Saturday, August 27, 2005
I received a new CheckerBoard engine this morning from Lithuania. Kestutis Gasaitis has written an engine which plays Russian checkers - the kings fly and men can capture backwards in this version. I already lost three times against it! You can download the engine on the CheckerBoard website. It even comes with source code!
There are four new piece sets available for download on the CheckerBoard site. All of them were created by Ron Carney from Florida. Thanks a lot Ron! Here's a challenge for all of you: try to create even nicer pieces :-)

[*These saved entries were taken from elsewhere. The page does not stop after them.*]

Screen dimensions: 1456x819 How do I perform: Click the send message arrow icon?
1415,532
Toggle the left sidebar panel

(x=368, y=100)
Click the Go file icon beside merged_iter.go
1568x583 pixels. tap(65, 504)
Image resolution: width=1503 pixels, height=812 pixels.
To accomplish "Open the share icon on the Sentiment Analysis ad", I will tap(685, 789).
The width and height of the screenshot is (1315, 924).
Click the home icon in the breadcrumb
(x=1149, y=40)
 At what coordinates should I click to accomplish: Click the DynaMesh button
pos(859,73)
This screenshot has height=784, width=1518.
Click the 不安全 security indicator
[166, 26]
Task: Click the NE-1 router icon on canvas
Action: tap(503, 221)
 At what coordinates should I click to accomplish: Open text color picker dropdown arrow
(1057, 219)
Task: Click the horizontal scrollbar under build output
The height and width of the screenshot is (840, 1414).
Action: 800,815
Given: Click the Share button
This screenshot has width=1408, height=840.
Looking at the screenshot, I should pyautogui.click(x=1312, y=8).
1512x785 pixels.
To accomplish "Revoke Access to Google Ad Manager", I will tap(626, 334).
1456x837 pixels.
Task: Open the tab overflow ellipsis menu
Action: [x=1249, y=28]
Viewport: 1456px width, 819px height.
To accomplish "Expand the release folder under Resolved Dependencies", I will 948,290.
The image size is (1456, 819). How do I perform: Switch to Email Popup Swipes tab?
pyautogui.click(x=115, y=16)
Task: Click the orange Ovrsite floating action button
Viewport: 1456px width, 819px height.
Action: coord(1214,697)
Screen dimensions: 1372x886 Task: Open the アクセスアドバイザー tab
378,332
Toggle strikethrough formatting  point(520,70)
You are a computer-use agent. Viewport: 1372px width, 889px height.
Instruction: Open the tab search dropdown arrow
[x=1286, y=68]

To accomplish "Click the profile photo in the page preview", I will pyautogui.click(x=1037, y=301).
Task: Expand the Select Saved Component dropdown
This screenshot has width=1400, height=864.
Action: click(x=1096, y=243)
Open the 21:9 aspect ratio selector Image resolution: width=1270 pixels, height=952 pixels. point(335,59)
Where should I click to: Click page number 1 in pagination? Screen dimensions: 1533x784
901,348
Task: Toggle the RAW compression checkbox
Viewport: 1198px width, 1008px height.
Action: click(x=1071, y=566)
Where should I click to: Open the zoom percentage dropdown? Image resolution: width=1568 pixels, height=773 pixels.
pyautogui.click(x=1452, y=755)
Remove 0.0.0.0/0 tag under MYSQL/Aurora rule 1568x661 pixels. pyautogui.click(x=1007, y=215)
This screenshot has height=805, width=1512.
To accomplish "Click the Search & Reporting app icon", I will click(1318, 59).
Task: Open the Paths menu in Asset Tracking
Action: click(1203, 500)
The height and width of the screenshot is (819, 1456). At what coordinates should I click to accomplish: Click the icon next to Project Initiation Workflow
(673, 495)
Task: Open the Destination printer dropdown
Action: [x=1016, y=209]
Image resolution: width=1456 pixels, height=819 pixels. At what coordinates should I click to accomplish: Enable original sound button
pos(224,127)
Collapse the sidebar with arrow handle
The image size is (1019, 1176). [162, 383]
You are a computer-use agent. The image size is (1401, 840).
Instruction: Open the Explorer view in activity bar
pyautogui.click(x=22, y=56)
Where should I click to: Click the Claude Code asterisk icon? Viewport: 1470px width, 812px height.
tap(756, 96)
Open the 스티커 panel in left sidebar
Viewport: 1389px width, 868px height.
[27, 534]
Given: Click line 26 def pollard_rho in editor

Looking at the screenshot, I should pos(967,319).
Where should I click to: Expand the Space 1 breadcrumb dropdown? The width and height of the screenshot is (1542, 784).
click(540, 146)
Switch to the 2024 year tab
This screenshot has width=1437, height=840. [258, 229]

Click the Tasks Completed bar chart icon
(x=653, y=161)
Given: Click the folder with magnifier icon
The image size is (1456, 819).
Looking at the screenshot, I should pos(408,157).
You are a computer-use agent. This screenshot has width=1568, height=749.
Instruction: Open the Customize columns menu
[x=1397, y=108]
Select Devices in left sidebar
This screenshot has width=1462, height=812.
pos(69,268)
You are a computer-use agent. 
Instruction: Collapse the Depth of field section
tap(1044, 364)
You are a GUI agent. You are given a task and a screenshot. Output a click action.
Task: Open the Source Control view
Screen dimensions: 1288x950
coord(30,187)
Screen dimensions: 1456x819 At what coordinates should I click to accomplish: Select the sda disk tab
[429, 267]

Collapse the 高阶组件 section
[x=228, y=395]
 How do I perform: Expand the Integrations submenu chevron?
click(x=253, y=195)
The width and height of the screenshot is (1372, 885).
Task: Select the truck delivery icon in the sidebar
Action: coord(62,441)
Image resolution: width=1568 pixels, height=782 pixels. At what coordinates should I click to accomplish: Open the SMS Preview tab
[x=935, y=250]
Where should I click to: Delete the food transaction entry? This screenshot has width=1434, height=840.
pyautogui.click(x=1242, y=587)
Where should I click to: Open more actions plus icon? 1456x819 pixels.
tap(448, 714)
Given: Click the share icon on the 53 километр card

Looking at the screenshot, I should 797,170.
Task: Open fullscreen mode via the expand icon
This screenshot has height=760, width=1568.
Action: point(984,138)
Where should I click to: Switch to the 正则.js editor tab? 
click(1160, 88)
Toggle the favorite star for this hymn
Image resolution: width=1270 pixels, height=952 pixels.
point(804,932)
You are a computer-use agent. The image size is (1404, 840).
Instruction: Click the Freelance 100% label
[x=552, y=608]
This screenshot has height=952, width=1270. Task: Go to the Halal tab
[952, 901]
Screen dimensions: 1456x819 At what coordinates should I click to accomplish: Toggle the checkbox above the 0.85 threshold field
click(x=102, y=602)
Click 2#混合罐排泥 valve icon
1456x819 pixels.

Wednesday, August 10, 2005
Scrambling back on topic, I remember that when I introduced bitmaps in CheckerBoard back in December 2003 I hoped that somebody would supply nicer bitmaps than those I had whipped up. I also hoped that that would happen rather sooner than later. Instead, nothing ever happened - until I received a nice set of new pieces by email a few days ago. Ron Carney is obviously more talented when it comes to computer graphics than I am, and with the next release of CheckerBoard, it will probably come with his new bitmaps. To get a preview of things to come, turn to any game on my website, such as this one from the Big Engine Match between Cake and KingsRow last year. If you have any further suggestions about these new pieces, this is the time and place to drop a line!
Tuesday, August 09, 2005
Going completely off-topic, I watched the space shuttle land today. As a child, I was fascinated by rockets and spaceships and the like, and I still can remember quite well how I first read about the Challenger disaster: it was the headliner of the Swiss tabloid "Blick" that day. Later it became clear that the Challenger disaster was a direct consequence of managers overruling scientists and engineers, something which has lead to catastrophes before (e.g. Titanic) and afterwards (e.g. Chernobyl). Today, my fascination for manned space flight has disappeared; I tend to agree with the article A Rocket to Nowhere - there's not much point in sending humans into space. My interest in engineering problems however has increased, since I'm more of an engineer today than the physicist I was by training. Gregg Easterbrook's article from 1980 (before the first shuttle flight) has a nice description of the engineering tasks involved in building the space shuttle.
All of this has nothing at all to do with checkers, and I apologize for the digression. Except, perhaps, that my early fascination with space technology also lead to a fascination with computers - and that lead to CheckerBoard, many years later!
Monday, August 08, 2005
The last two weeks I was in the alps, and of course I had my laptop with me. I first worked a bit on CheckerBoard, adding the option to change the menu languages. Then, I revamped my old 4 in a row program. You can download it on my 4 in a row page. Have fun!